Pan Masala, Tobacco Profits Invested In Mutual Funds Not 'Trading In Securities', Service Tax Not Applicable: CESTAT Delhi
The Delhi Bench, Customs, Excise and Service Tax Appellate Tribunal (CESTAT) has set aside service tax demand on the activity of investing in Mutual Funds as such activities undertaken by Godfrey Phillips India Limited (Appellant) would be different from 'trading in securities' and cannot be considered as an exempted service in terms of section 66D(e) of the Finance Act. In an order...
The Delhi Bench, Customs, Excise and Service Tax Appellate Tribunal (CESTAT) has set aside service tax demand on the activity of investing in Mutual Funds as such activities undertaken by Godfrey Phillips India Limited (Appellant) would be different from 'trading in securities' and cannot be considered as an exempted service in terms of section 66D(e) of the Finance Act.
In an order dated December 05, 2025 the Bench comprising Justice Dilip Gupta (President) and Shri. P..V. Subba Rao (Technical Member) observed that activity of subscription and redemption of units of Mutual Funds cannot be said to be an activity of sale and purchase of the securities and therefore, not an activity relating to trading and securities.

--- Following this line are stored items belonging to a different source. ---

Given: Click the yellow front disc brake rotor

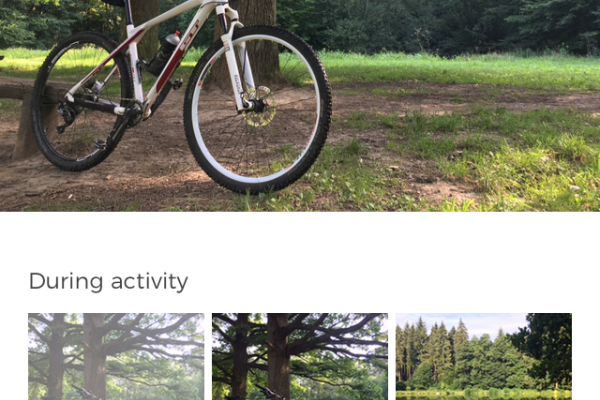Looking at the screenshot, I should pos(259,106).
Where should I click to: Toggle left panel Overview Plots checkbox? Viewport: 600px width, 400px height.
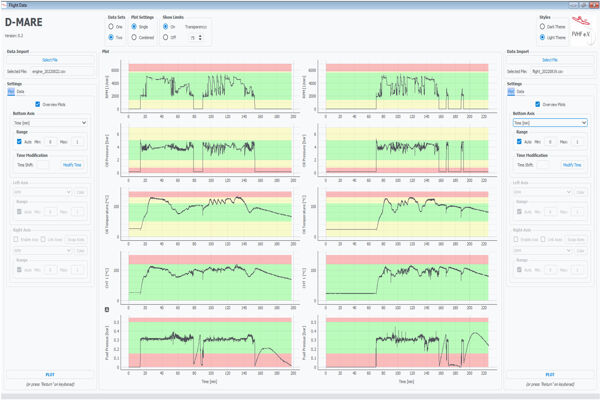[x=38, y=104]
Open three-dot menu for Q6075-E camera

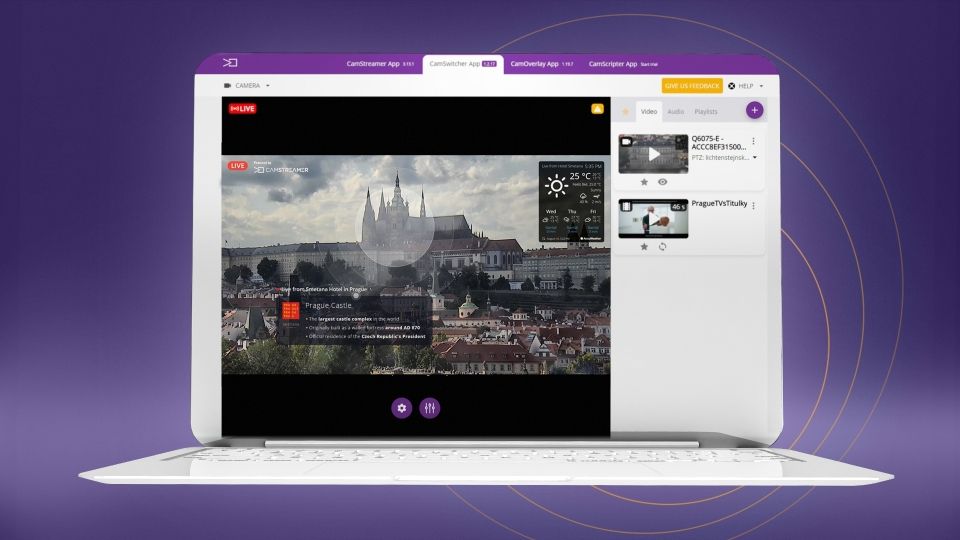click(x=754, y=141)
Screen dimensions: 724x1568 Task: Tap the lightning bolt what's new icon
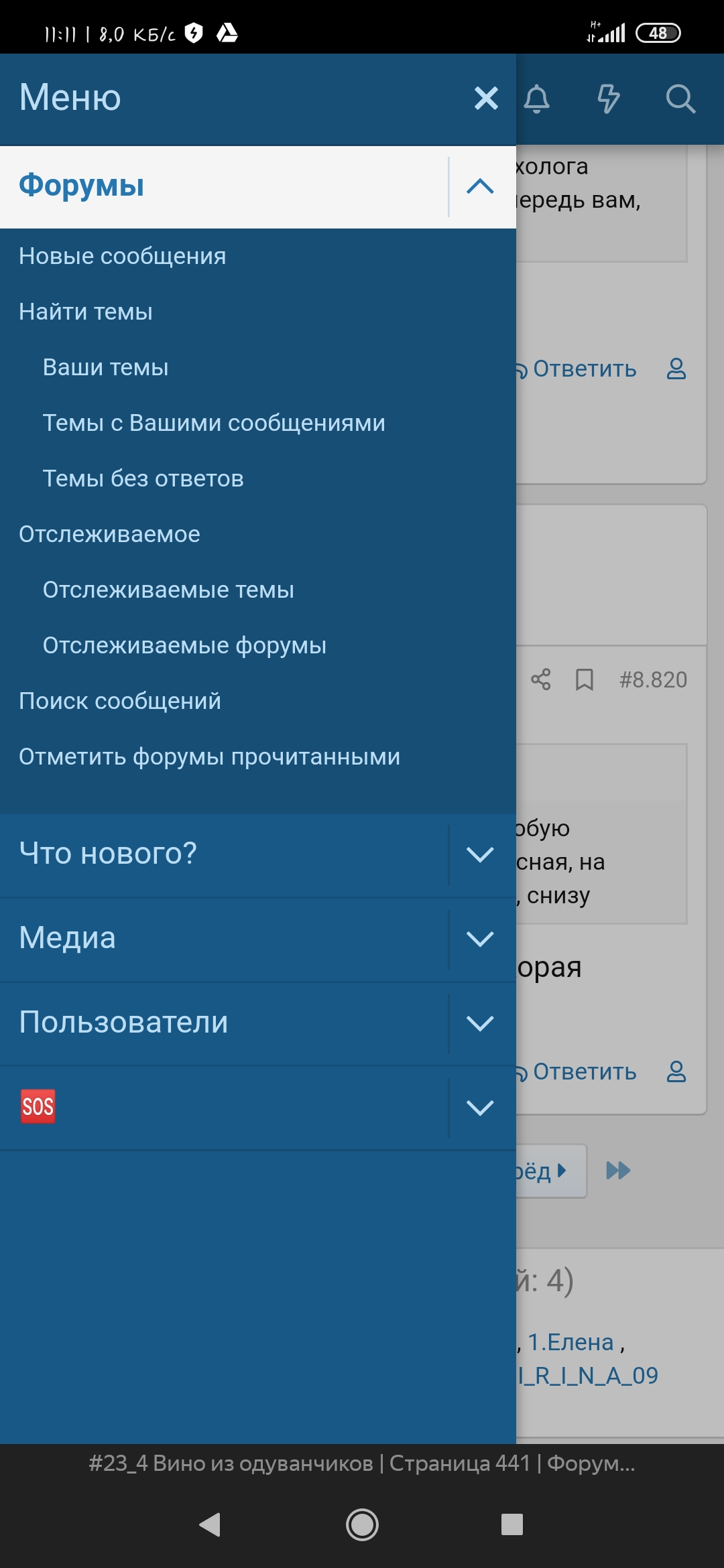click(x=608, y=99)
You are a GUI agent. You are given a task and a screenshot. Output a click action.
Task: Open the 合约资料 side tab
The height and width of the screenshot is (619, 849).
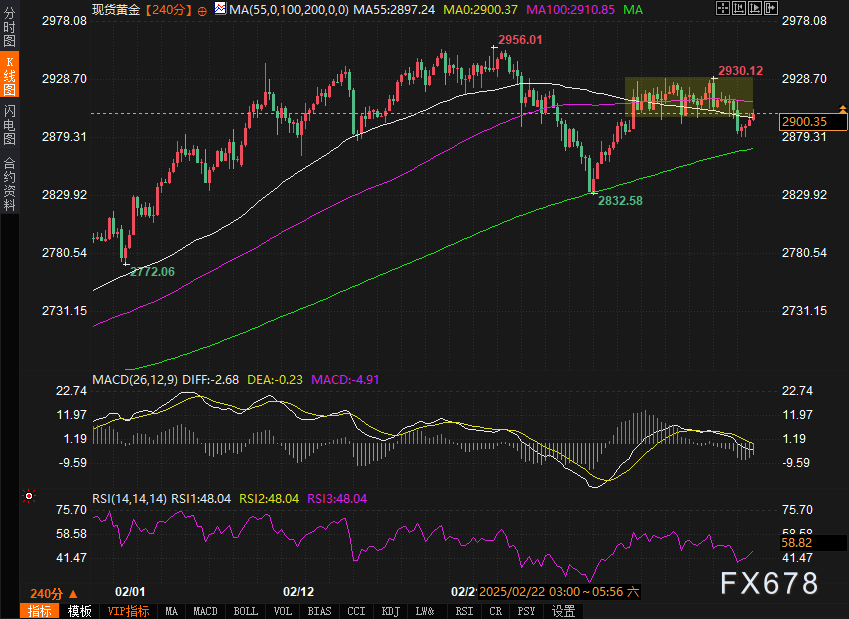(9, 183)
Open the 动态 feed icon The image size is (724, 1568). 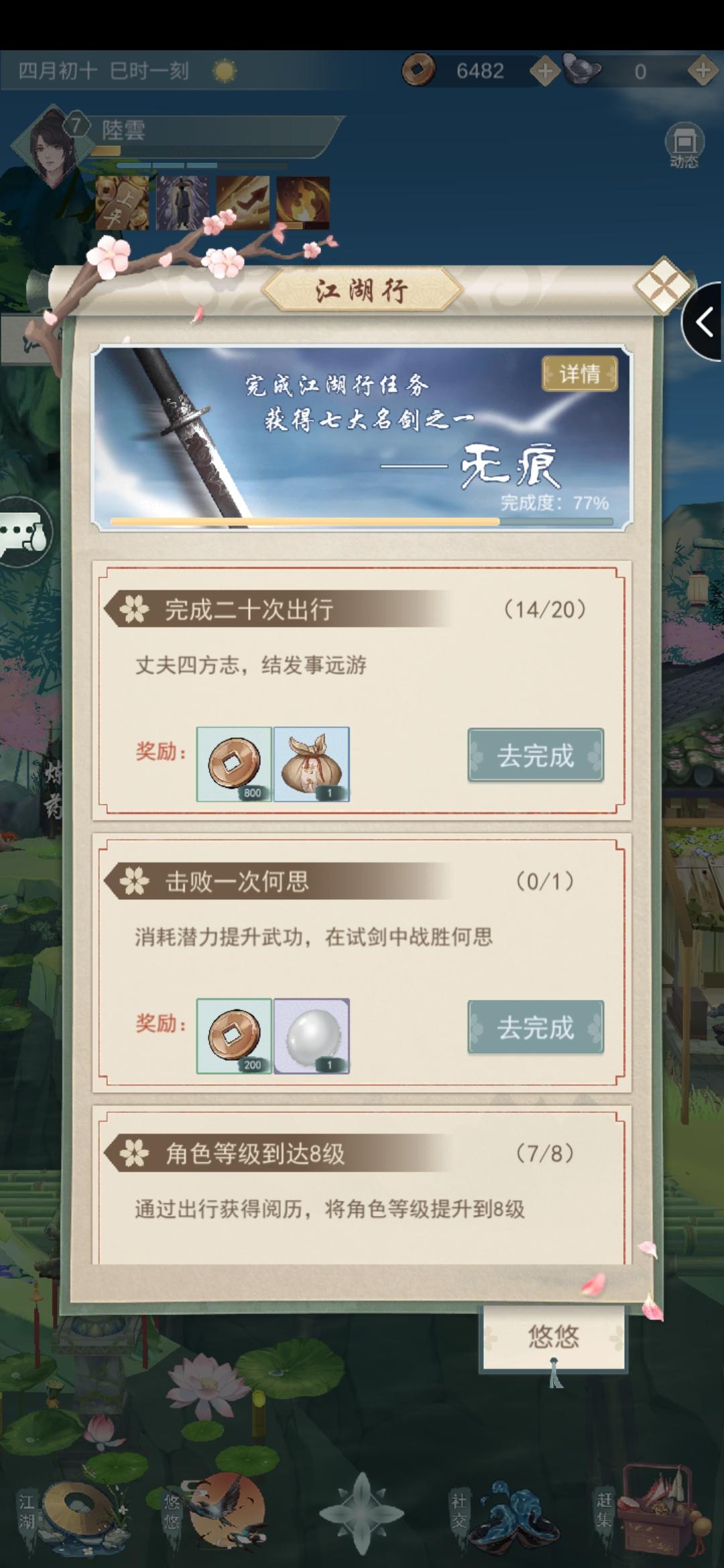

The Appellant was engaged in multiple taxable services (like management or business consultant service, consulting engineer service, manpower recruitment/supply agency service, business auxiliary service, renting of immovable property service, legal consultancy service and sponsorship services). Appellant invested the Profits from sale of cigarettes, pan masala, and tobacco products into Mutual Funds.
For the Financial Year 2013-2014 to 2017-2018, an Audit observation came to light wherein the Service Tax Department reckoned that Appellant was engaged in trading of securities but did not maintain any separate account for the same. This led to a demand of ₹ 4,80,06,500 under section 73(1) of the Finance Act read with CENVAT Credit Rules. Order-In-Original held that subscription and redemption of Mutual Funds was an exempted service as it fell under the ambit of “Trading of Goods” as provided under section 66D(e) of the Finance Act.
The CESTAT relied upon a bevy of decisions to hold that subscription/redemption of Mutual Fund units was not 'trading of securities' on the following counts (i) on redemption mutual funds units cease to exist (ii) redemption and subscription of mutual funds was management of investment. To corroborate this finding, the CESTAT relied on the rationale in case of Siegwerk India which the issue of Reversal of CENVAT credit on subscription and redemption of Mutual Funds, activity of trading of securities, subscription and redemption.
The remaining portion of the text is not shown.